In summary, we report the identification of two new binding proteins for β-sitosterol that has been shown to be effective against enlarged prostate in human clinical trials. β-Sitosterol also has anti-cancer and anti-inflammatory activities in cell culture (including prostate, breast, colon, leukemia, T-cells, and macrophages). Previously, only one enzyme (5α-reductase) was known to be inhibited by β-sitosterol. It remains unclear if inhibition of 5α-reductase is responsible for the effects of β-sitosterol on benign prostatic hyperplasia and prostate cancer, and modulation of additional targets may be essential. Moreover, inhibition of 5α-reductase is unlikely to play a role in the antiinflammatory activity of β-sitosterol or in its effects on other cancers.
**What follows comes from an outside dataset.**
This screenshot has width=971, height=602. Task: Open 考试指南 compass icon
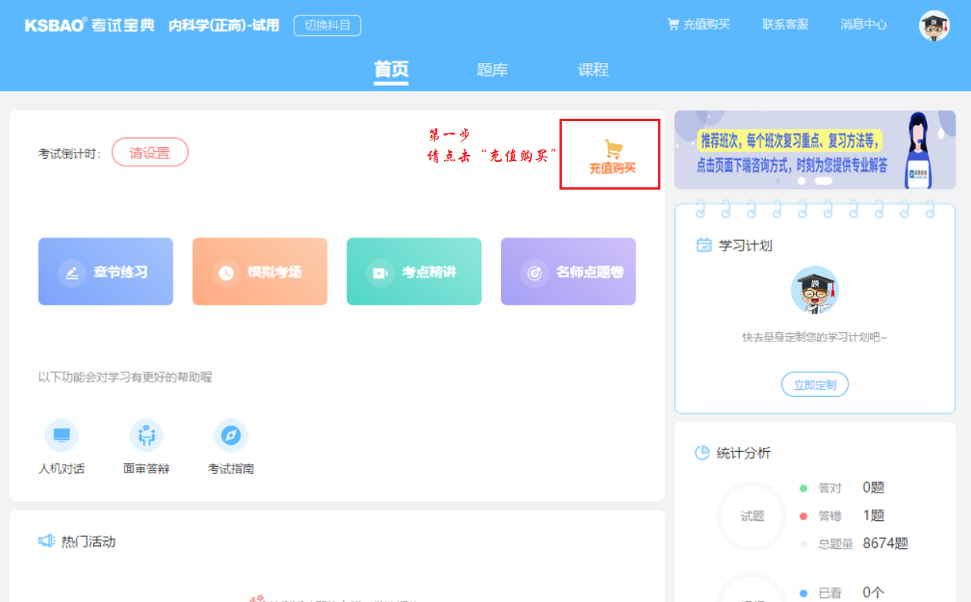tap(230, 436)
Using an affinity chromatography approach, we provide evidence that β-sitosterol directly binds to 17β-HSD4 and E-Syt1. These novel targets may be responsible for many of the beneficial effects of β-sitosterol. The two biotinylated affinity probes may also serve as useful tools for further comprehensive analysis of the sterol binding subset of the proteome.